== Task to complete ==
Please set down, unchanged, the line containing "This screenshot has height=675, width=1200." and all the lines that follow it until the data below ends.
==== Material supplied ====
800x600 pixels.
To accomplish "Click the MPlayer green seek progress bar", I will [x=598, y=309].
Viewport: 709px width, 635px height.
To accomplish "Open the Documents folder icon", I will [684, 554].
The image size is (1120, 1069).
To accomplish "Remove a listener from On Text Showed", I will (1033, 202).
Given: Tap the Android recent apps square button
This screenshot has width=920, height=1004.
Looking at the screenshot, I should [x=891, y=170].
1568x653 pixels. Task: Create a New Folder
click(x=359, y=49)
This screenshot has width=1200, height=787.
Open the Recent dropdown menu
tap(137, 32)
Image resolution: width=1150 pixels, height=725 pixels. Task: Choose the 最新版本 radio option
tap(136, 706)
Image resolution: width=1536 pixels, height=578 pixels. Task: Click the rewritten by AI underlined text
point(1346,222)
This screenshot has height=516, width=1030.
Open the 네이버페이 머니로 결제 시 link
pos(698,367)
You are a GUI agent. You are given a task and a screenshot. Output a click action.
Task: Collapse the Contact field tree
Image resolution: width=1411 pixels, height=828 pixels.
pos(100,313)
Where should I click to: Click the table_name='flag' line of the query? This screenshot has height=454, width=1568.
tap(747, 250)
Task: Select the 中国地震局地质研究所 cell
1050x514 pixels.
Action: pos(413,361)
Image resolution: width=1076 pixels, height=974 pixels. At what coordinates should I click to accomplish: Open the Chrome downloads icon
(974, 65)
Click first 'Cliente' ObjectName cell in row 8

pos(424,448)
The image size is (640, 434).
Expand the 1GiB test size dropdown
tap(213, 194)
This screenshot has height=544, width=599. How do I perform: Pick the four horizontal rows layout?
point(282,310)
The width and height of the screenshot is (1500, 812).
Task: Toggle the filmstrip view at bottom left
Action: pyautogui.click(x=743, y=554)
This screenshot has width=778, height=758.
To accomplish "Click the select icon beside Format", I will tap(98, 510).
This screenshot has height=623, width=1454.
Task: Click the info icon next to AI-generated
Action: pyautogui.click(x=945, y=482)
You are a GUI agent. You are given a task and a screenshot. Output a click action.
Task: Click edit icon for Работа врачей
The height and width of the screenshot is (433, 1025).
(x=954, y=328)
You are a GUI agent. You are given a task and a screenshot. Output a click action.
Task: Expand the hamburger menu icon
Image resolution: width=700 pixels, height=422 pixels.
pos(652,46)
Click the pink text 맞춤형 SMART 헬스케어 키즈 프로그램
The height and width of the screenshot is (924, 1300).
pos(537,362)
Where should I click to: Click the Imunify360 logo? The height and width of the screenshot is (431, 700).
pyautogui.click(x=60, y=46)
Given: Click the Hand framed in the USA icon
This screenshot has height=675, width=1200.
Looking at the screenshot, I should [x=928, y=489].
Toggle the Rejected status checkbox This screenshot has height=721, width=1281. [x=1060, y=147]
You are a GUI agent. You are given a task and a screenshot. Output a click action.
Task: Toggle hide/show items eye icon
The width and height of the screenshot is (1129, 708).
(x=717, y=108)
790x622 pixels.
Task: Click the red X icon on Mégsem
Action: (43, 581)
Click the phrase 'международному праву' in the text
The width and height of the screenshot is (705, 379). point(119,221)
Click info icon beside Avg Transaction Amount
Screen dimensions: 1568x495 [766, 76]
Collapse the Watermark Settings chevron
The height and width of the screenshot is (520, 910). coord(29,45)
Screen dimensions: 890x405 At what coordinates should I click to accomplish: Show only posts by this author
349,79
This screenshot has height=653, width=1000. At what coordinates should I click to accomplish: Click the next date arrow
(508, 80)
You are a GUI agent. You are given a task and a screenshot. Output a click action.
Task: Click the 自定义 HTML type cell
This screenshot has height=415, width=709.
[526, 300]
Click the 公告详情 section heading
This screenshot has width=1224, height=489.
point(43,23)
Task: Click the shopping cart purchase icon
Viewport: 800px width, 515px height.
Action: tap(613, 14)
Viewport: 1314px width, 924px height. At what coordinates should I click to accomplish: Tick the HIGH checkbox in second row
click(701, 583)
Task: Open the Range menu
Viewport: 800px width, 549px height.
====
== Task solution ==
This screenshot has height=675, width=1200.
Looking at the screenshot, I should [x=928, y=489].
Toggle the Rejected status checkbox This screenshot has height=721, width=1281. [x=1060, y=147]
You are a GUI agent. You are given a task and a screenshot. Output a click action.
Task: Toggle hide/show items eye icon
The width and height of the screenshot is (1129, 708).
(x=717, y=108)
790x622 pixels.
Task: Click the red X icon on Mégsem
Action: (43, 581)
Click the phrase 'международному праву' in the text
The width and height of the screenshot is (705, 379). point(119,221)
Click info icon beside Avg Transaction Amount
Screen dimensions: 1568x495 [766, 76]
Collapse the Watermark Settings chevron
The height and width of the screenshot is (520, 910). coord(29,45)
Screen dimensions: 890x405 At what coordinates should I click to accomplish: Show only posts by this author
349,79
This screenshot has height=653, width=1000. At what coordinates should I click to accomplish: Click the next date arrow
(508, 80)
You are a GUI agent. You are given a task and a screenshot. Output a click action.
Task: Click the 自定义 HTML type cell
This screenshot has height=415, width=709.
[526, 300]
Click the 公告详情 section heading
This screenshot has width=1224, height=489.
point(43,23)
Task: Click the shopping cart purchase icon
Viewport: 800px width, 515px height.
Action: tap(613, 14)
Viewport: 1314px width, 924px height. At what coordinates should I click to accomplish: Tick the HIGH checkbox in second row
click(701, 583)
Task: Open the Range menu
Viewport: 800px width, 549px height.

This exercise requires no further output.